Thank you, Madam Chair. The debt repayment component represents the annual debt payments that the Housing Corporation makes under the Social Housing Agreement. The components in there are both an interest component, which is approximately $370,000, as well as we do budget for the principal portion. That is the balance of the $955. The previous year actuals, that represents a net amount of the debt payments. You can see that the actual payments in the previous year, under mortgage payments, social housing agreement, you'll see that that is $463,000. That represents the interest portion.
From an audit standpoint, you report your expenditure for interest, but the principle portion would have been charged against the debt obligation. What you are seeing here is just the interest portion.
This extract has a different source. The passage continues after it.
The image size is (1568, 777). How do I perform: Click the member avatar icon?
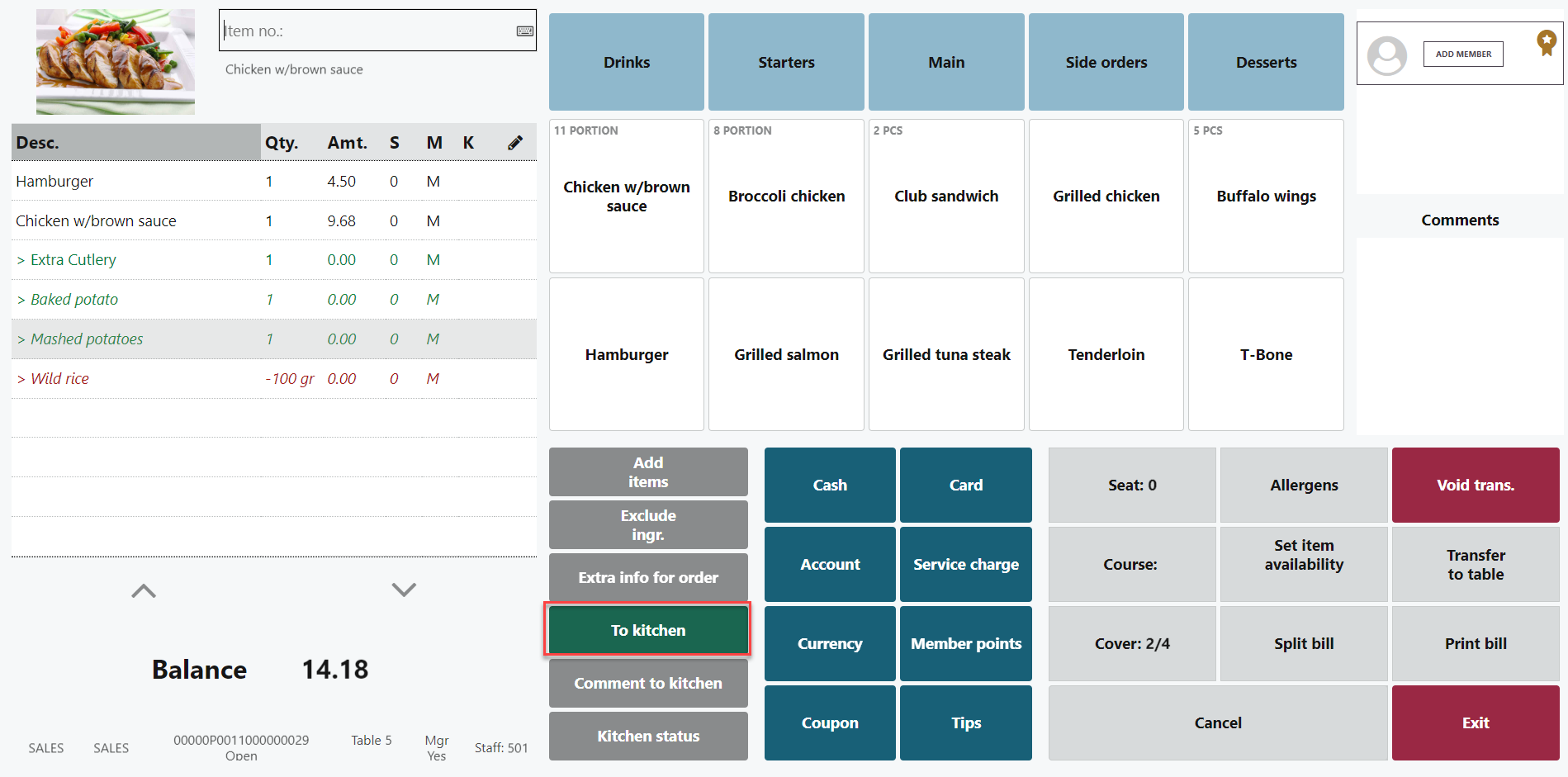click(x=1386, y=55)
However, the Housing Corporation does budget for both because we do need the cash set aside in our fiscal framework to accommodate both payments.
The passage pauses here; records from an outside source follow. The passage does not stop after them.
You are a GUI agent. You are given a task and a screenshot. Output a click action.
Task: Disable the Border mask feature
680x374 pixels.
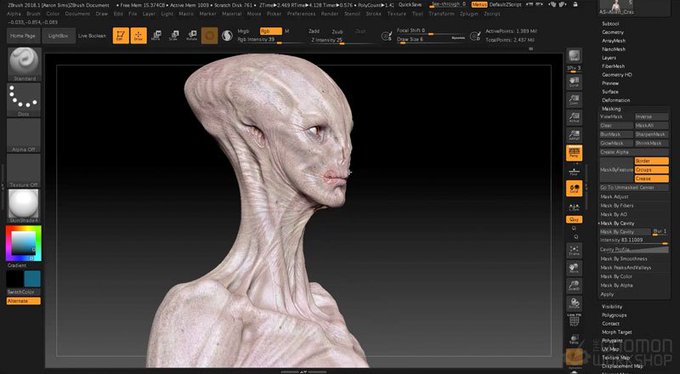(x=651, y=161)
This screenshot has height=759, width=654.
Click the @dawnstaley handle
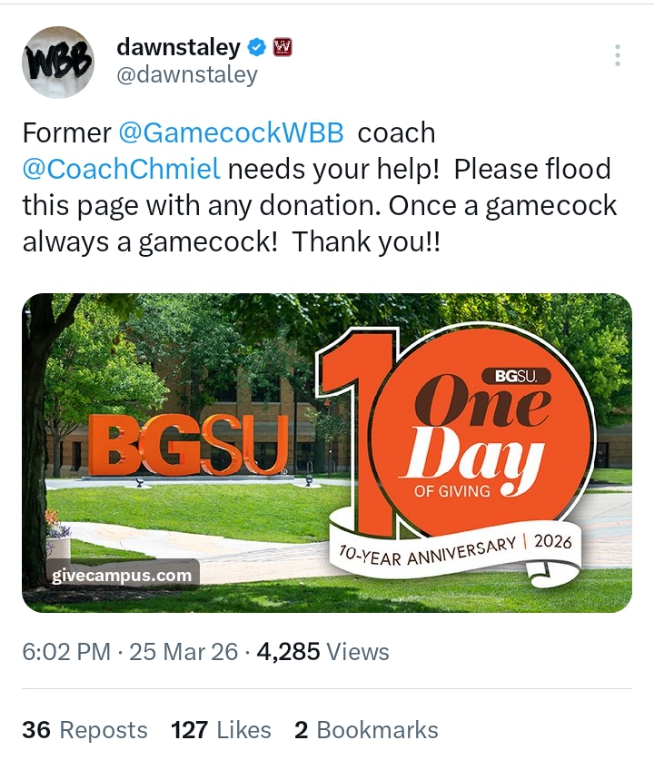point(187,74)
The combination of the "mortgage payments - social housing agreement" $463,000 in the previous actuals, 2018-2019, are netted with the valuation allowance of $350,000. You will see that as a credit. Those two net together to give you the hundred. The hundred, the valuation adjustment, just to explain that as well, the valuation adjustment represents an adjustment that was made on the mortgage receivable portfolio. This past year, the Housing Corporation's mortgage valuation improved, so it ended up being an offset to the expenditure. Lots of details, but that does explain the change. Thank you, Madam Chair.